→ TASK DIRECTIONS
As the answer, give a copy of each line below that includes the word "field".

→ DATASET EXCERPTS
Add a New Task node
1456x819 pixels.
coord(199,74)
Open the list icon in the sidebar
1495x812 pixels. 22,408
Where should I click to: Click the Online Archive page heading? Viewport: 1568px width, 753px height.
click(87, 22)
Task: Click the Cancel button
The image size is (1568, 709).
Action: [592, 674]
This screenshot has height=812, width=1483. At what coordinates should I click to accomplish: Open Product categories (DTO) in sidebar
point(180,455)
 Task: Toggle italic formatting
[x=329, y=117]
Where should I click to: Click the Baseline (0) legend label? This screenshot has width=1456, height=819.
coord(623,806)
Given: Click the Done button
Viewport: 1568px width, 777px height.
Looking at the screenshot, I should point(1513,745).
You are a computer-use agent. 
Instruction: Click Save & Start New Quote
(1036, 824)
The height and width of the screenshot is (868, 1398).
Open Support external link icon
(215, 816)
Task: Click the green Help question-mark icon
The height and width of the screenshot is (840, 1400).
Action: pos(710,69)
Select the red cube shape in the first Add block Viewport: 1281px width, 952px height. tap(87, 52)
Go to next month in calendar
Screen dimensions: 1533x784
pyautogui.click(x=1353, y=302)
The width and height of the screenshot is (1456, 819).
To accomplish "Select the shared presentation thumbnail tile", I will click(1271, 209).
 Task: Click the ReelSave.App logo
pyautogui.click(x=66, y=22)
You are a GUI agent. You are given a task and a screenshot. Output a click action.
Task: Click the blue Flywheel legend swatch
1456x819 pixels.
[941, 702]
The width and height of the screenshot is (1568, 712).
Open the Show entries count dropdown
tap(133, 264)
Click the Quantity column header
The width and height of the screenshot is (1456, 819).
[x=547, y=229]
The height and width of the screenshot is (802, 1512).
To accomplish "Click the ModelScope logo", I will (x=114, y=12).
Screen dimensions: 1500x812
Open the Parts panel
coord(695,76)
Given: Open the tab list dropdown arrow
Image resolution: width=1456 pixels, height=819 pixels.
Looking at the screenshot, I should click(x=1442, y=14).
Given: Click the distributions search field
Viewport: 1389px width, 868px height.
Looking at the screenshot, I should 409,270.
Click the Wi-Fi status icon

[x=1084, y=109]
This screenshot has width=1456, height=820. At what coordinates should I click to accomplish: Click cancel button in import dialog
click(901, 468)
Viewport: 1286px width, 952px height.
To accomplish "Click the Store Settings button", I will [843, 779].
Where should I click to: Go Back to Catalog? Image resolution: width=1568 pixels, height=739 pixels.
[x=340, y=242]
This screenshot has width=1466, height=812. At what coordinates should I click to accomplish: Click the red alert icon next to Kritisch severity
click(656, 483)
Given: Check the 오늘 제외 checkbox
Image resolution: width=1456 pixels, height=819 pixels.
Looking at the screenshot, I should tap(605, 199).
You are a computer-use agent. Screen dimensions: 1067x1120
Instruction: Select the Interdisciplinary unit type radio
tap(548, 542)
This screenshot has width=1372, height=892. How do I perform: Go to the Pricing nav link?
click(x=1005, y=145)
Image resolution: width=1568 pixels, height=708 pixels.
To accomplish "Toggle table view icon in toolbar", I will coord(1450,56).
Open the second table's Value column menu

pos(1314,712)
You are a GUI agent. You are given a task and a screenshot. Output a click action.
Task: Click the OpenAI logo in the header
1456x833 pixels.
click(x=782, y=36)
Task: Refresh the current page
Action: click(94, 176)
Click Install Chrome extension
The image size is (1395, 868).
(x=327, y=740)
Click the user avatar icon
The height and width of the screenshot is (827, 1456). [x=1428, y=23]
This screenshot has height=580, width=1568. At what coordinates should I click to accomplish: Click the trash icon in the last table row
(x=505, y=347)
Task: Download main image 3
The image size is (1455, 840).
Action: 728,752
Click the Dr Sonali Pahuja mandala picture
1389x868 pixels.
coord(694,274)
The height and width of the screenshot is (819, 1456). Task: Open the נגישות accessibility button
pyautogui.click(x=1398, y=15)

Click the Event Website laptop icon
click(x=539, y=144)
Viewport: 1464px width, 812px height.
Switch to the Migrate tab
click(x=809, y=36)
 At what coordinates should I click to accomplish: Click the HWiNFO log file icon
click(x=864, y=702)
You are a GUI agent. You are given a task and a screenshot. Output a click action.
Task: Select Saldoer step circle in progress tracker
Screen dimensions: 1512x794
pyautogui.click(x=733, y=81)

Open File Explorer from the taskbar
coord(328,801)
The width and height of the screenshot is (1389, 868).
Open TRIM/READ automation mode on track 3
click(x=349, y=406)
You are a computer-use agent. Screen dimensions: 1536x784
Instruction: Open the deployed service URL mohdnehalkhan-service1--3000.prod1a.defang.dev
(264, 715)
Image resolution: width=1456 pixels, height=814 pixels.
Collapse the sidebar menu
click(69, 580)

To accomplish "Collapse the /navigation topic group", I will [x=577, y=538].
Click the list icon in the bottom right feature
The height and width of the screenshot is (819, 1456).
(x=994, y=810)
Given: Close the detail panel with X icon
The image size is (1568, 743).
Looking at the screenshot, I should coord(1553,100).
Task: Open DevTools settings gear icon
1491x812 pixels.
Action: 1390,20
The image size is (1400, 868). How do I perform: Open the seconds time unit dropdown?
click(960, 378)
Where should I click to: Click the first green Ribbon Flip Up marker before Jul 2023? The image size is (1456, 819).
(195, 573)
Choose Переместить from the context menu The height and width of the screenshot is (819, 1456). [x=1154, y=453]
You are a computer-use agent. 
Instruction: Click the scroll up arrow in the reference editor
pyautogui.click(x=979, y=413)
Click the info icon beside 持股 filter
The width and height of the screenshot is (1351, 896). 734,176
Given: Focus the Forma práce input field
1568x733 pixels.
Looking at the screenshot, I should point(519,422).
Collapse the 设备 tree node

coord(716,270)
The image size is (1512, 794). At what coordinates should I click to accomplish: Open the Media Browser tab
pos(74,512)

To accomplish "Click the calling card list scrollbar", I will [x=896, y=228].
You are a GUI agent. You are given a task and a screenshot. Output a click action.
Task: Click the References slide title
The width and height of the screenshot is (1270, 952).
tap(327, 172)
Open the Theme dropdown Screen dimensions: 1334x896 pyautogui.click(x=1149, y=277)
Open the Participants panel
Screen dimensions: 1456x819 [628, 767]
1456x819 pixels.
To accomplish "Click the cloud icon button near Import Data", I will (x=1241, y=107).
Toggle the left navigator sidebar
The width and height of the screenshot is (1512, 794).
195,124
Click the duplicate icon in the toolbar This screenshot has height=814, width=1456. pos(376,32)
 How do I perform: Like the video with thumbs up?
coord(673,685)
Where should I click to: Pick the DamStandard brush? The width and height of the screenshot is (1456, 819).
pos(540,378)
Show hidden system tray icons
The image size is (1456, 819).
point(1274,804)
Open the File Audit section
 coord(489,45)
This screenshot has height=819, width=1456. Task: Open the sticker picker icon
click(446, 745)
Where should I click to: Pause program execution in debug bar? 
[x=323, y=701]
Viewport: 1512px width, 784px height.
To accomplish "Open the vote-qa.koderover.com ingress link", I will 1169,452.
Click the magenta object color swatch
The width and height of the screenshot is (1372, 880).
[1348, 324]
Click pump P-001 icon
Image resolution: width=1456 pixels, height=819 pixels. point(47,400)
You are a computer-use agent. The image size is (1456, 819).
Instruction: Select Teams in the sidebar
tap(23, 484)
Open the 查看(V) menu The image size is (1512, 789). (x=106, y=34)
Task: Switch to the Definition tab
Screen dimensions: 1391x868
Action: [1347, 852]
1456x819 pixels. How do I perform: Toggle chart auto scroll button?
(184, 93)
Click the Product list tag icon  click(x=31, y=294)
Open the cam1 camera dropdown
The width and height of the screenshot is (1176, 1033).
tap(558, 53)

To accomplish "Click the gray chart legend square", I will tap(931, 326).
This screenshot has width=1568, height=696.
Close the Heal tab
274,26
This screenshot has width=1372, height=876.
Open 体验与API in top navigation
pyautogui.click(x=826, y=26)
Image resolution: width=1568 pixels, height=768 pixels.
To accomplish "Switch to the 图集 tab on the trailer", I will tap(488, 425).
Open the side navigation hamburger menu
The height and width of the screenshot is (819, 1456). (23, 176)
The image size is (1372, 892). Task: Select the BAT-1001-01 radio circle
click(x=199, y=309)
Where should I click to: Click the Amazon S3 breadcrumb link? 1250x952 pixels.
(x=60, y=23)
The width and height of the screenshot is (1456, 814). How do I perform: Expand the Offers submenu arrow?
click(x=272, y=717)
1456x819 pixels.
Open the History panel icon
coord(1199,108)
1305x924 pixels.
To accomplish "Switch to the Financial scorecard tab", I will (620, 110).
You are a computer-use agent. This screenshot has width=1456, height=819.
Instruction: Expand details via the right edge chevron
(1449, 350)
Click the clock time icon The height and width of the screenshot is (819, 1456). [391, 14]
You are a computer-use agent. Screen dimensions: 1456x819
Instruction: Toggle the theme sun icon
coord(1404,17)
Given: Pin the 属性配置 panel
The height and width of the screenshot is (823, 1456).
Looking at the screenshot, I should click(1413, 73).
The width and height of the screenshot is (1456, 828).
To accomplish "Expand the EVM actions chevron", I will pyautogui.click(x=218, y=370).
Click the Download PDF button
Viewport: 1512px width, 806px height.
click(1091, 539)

→ EXPECTED ANSWER
Given: Click the distributions search field
Given: Focus the Forma práce input field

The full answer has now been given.